Orion mumbled something unintelligible in reply. The aliens were shoving metal parts into the hollowed-out place where his entrails had been. It was so cold, like ice being packed inside him.
“I realize this is quite uncomfortable for you in the moment, but I can assure you that you’ll find it all worthwhile.” The psionic’s voice had an edge of excitement just under the placid demeanor. “You really should think of this as an honor, you know. They don’t just choose people at random anymore. The Greys have gotten increasingly selective about with whom they share their gifts. You’ve proven to have a pleasing aptitude for the previous technology they bestowed upon you. This time they’ll be giving you quite an upgrade.”
Shallow, quick breaths to deal with the shock to his body and mind—Orion was hyperventilating. Then a bone-jarring spasm convulsed his entire body, and his breathing was cut off completely. The cold, clammy hands kept working. He anticipated drawing a frigid, ragged breath and then another, but the relief of fresh oxygen never came. At the edge of his vision, he saw one of the creatures holding a freakish instrument the size of a flashlight, one end of it dripping with blood. It placed one hand on Orion’s neck at the collarbone and the other hand, with the tool, was angling toward his chest.
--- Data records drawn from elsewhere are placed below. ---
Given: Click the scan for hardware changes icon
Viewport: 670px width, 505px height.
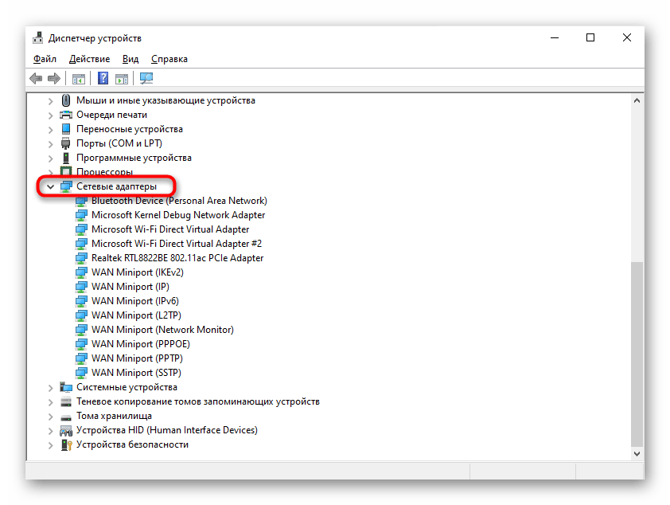Looking at the screenshot, I should pyautogui.click(x=146, y=78).
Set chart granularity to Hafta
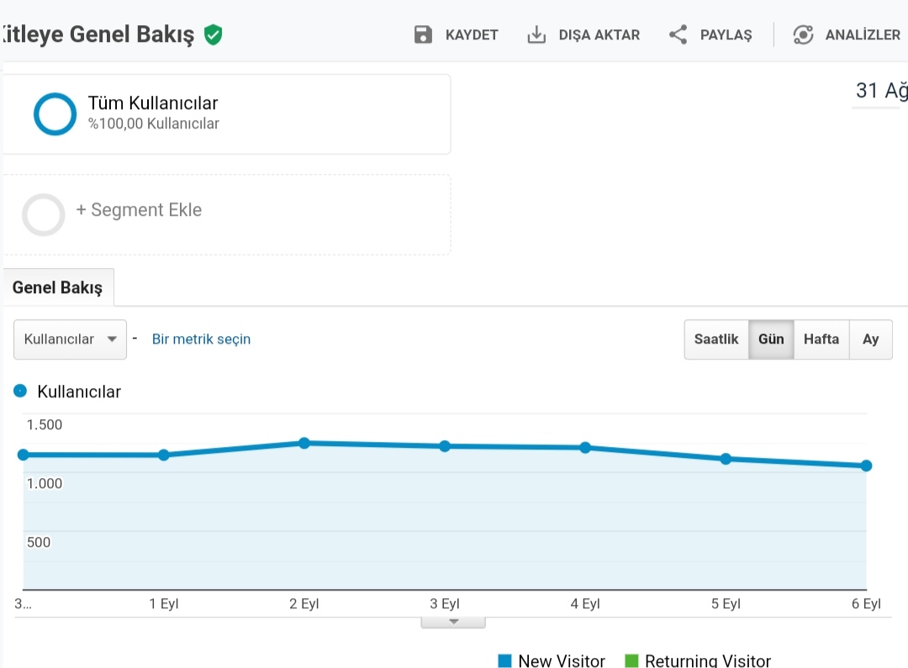The image size is (908, 668). pos(821,339)
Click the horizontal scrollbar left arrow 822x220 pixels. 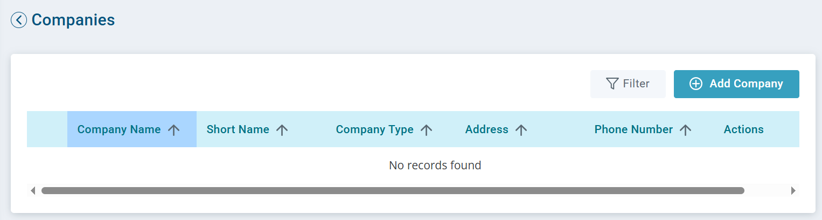(x=33, y=190)
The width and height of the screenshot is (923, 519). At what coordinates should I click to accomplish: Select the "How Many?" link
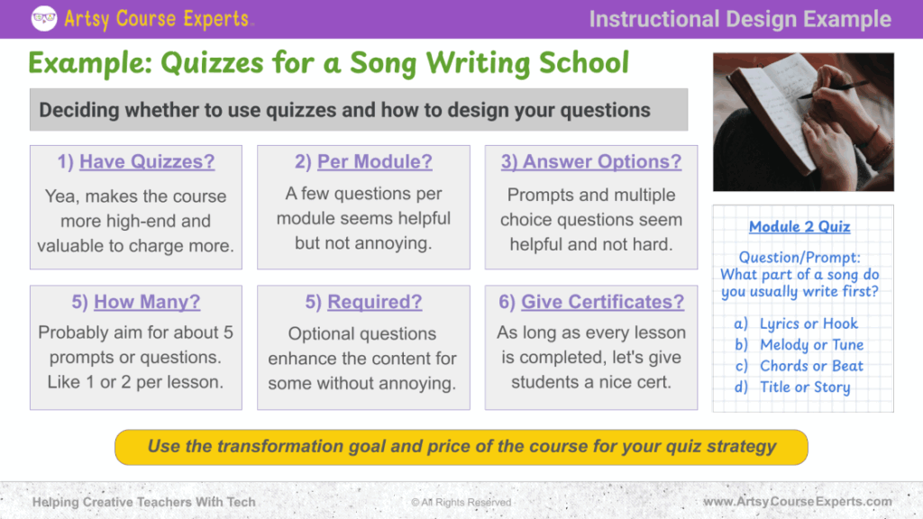[x=147, y=302]
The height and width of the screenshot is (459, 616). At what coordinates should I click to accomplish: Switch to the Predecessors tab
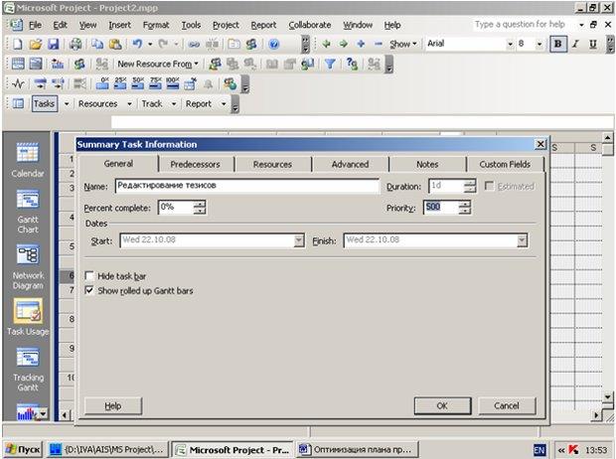tap(195, 164)
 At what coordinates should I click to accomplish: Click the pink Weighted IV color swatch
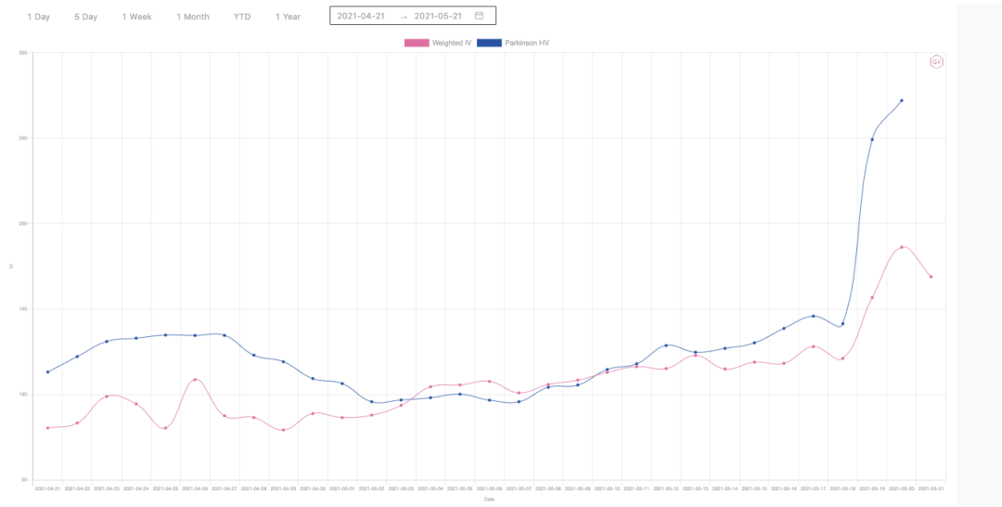pyautogui.click(x=416, y=43)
The psionic man rested his own hand on Orion’s forehead. “No, this is not the end for you. You were almost killed by the Lacertas today, but you used all of your assets to survive. Some of these you were born with and had to learn to utilize; some you were given by the Greys. After today, you will see how those assets might overlap with each other.”
Now a smooth whine as the aliens bored into the side of his head. The action of the drill moved his head automatically in a sick parody of nodding in affirmation. As the alien surgeons stuck a long metal tube into his skull for a moment, then withdrew it, the only pain he was left with was a mild headache.
“That headache will pass on its own,” the man whispered, his voice now emanating from inside Orion’s head. “You’ve been doing very, very well. We’re nearly finished now...”
Orion closed his eyes...and began to see.